* [TASK ITEM]: Track down every line below that holds "Switch" and copy it.

* [TASK DATA]:
----------------------------------------

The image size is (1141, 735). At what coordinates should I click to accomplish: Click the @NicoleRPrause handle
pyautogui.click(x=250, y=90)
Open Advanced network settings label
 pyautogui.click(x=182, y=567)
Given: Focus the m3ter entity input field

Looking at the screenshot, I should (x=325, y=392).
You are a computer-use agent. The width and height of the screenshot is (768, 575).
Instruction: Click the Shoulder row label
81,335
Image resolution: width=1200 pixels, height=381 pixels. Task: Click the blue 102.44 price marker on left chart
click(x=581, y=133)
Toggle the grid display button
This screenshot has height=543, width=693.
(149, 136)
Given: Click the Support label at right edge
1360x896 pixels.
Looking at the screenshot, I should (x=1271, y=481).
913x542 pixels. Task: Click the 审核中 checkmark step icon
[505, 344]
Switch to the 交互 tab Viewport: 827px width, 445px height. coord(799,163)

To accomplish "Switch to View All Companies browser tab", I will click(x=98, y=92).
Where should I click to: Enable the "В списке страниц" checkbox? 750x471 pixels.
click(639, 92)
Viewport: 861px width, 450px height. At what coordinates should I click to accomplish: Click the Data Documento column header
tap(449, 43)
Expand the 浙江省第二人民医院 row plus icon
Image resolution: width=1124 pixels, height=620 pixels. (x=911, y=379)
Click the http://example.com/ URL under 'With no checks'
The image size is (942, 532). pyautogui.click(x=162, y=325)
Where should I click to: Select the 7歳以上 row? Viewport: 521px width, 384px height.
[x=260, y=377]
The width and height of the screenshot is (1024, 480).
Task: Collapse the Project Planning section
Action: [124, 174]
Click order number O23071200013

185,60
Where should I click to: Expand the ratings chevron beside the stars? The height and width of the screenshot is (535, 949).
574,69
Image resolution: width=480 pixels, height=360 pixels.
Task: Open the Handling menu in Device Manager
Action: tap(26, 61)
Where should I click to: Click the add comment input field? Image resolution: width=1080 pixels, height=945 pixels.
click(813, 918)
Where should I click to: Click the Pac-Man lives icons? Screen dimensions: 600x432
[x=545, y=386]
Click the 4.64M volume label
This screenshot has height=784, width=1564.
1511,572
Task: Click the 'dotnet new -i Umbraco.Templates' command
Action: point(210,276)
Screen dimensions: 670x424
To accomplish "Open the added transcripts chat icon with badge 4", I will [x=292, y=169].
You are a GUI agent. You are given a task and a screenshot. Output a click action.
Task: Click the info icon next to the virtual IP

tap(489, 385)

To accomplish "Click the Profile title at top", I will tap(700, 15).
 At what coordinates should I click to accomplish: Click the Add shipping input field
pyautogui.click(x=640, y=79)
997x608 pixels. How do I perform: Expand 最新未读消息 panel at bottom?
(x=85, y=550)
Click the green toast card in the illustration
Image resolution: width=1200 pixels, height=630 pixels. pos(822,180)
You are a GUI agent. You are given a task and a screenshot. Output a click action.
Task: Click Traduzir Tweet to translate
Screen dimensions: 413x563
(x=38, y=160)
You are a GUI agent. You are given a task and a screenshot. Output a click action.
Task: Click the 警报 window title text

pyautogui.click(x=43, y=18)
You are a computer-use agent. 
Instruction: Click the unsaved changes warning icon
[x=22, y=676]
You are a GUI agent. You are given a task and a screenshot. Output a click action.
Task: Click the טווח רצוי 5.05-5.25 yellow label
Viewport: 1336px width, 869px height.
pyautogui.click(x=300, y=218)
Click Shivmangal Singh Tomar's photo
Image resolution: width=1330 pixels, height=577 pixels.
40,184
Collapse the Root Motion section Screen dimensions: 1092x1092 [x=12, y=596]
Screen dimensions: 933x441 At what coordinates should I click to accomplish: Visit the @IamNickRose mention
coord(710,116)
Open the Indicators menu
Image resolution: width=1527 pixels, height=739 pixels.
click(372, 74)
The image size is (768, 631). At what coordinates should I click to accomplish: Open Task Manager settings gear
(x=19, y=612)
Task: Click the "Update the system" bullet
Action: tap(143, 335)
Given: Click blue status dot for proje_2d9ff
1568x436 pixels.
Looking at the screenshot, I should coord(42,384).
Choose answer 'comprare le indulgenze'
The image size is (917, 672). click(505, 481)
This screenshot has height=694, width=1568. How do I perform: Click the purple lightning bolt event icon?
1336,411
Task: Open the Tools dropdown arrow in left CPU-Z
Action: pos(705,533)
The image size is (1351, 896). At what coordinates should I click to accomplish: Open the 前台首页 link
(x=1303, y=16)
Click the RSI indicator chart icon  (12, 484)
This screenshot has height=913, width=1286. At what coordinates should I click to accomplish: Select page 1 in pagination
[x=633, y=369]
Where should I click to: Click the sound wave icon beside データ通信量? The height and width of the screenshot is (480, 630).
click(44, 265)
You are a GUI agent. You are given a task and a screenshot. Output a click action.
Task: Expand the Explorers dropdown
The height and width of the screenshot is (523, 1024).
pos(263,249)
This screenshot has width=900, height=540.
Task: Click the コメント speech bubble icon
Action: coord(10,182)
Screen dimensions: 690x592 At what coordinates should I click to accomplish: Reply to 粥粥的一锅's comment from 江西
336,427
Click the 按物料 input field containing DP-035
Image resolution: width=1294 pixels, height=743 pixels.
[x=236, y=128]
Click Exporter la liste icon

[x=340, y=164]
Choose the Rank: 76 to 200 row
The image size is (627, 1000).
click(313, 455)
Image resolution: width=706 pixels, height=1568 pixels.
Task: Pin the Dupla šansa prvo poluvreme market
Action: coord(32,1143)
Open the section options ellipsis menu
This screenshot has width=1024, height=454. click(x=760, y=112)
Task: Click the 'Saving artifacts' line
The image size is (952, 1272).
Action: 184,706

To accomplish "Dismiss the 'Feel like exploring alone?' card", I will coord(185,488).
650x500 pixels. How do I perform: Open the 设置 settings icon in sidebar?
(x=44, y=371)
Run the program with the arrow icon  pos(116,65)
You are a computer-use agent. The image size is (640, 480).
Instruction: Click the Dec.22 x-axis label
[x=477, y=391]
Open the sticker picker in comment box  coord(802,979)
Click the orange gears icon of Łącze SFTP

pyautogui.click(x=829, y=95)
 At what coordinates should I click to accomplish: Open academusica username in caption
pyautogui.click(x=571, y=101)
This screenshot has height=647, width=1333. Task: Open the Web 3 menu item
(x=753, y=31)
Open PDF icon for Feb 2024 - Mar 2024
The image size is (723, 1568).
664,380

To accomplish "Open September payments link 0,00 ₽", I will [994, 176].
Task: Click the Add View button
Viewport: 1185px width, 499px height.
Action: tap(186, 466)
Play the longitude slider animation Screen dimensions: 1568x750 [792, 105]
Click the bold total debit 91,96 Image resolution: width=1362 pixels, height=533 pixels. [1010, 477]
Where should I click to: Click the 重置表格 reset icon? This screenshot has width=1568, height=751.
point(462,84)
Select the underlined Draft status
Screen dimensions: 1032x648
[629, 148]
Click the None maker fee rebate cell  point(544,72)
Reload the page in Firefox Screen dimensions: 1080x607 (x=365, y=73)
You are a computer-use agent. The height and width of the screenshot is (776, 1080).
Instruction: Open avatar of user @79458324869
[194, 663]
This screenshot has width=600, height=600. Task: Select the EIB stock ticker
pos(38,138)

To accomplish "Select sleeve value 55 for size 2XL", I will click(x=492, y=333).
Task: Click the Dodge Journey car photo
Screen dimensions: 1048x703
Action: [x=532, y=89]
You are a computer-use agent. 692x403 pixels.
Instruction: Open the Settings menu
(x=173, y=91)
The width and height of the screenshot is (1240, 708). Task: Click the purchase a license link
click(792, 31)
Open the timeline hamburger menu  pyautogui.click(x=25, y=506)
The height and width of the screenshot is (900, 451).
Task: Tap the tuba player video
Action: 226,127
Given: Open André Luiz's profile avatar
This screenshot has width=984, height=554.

----------------------------------------

* [OUTPUT OF THE TASK]:
Switch to the 交互 tab Viewport: 827px width, 445px height. coord(799,163)
To accomplish "Switch to View All Companies browser tab", I will click(x=98, y=92).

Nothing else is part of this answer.